In [None]:
# =============================================================================
# NOTEBOOK 2: ARQUITECTURA Y ENTRENAMIENTO
# =============================================================================

import torch
import torch.nn as nn
import torch.optim as optim
from torch.utils.data import Dataset, DataLoader
import pandas as pd
import numpy as np
import pickle
import os

# --- CONFIGURACIÓN ---
DEVICE = torch.device("cuda" if torch.cuda.is_available() else "cpu")
DATA_DIR = "data_processed"
MODELS_DIR = "models"

# Crear carpeta de modelos si no existe
os.makedirs(MODELS_DIR, exist_ok=True)

# Hiperparámetros
MAX_LEN = 40
EMBEDDING_DIM = 100
HIDDEN_DIM = 128
N_LAYERS = 2
DROPOUT = 0.3
BATCH_SIZE = 64
LR = 1e-3
EPOCHS = 8 

print(f"Usando dispositivo: {DEVICE}")

# -----------------------------------------------------------------------------
# 1. CARGA DE DATOS Y VOCABULARIO
# -----------------------------------------------------------------------------
print("Cargando datos procesados...")
vocab = pickle.load(open(f"{DATA_DIR}/vocab.pkl", "rb"))
train_df = pd.read_csv(f"{DATA_DIR}/train.csv")
val_df = pd.read_csv(f"{DATA_DIR}/val.csv")
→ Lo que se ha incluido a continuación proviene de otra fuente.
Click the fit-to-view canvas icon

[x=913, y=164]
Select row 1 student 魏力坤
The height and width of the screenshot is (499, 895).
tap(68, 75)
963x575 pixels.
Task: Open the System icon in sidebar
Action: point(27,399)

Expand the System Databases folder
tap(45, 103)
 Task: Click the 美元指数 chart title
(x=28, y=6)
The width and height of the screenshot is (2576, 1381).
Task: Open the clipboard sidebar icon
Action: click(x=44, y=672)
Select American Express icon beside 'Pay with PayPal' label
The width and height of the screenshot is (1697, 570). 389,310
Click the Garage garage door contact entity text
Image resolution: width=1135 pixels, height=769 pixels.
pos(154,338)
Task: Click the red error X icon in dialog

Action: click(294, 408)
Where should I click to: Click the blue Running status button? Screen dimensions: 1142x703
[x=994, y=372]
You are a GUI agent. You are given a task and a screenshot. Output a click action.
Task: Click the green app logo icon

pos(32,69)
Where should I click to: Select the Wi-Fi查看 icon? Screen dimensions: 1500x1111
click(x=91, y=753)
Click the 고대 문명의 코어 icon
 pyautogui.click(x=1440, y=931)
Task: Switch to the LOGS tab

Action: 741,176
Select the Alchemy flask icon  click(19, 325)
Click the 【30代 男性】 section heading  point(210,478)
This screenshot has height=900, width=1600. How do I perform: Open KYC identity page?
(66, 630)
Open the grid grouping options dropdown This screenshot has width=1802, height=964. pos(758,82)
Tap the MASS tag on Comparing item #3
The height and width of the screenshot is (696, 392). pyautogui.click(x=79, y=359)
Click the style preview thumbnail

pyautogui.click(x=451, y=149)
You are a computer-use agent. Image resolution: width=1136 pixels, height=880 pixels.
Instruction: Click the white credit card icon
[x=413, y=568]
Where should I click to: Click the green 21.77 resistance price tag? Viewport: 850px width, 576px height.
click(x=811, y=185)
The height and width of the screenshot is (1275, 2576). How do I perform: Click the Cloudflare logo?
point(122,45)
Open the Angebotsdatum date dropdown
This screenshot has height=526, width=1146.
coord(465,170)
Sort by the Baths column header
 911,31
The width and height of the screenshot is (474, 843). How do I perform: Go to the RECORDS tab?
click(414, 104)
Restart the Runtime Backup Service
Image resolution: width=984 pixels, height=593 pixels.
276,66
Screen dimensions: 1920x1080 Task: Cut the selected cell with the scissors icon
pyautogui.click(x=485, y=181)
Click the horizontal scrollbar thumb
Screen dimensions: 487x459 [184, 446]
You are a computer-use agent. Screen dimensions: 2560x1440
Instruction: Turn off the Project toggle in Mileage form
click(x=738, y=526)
# -----------------------------------------------------------------------------
# 2. DATASET Y DATALOADERS
# -----------------------------------------------------------------------------
def encode_text(text, vocab, max_len):
    """Convierte texto en lista de IDs numéricos con padding."""
    tokens = str(text).lower().split()
    ids = [vocab.get(tok, vocab["<UNK>"]) for tok in tokens]
    
    if len(ids) < max_len:
        ids = ids + [vocab["<PAD>"]] * (max_len - len(ids))
    else:
        ids = ids[:max_len]
    return np.array(ids, dtype=np.int64)

class FinancialTweetsDataset(Dataset):
    def __init__(self, df, vocab, max_len):
        self.texts = df["text"].astype(str).tolist()
        self.labels = df["label"].astype(int).tolist()
        self.vocab = vocab
        self.max_len = max_len

    def __len__(self):
        return len(self.texts)

    def __getitem__(self, idx):
        x = encode_text(self.texts[idx], self.vocab, self.max_len)
        y = self.labels[idx]
        return torch.tensor(x, dtype=torch.long), torch.tensor(y, dtype=torch.long)

train_ds = FinancialTweetsDataset(train_df, vocab, MAX_LEN)
val_ds = FinancialTweetsDataset(val_df, vocab, MAX_LEN)

train_loader = DataLoader(train_ds, batch_size=BATCH_SIZE, shuffle=True)
val_loader = DataLoader(val_ds, batch_size=BATCH_SIZE)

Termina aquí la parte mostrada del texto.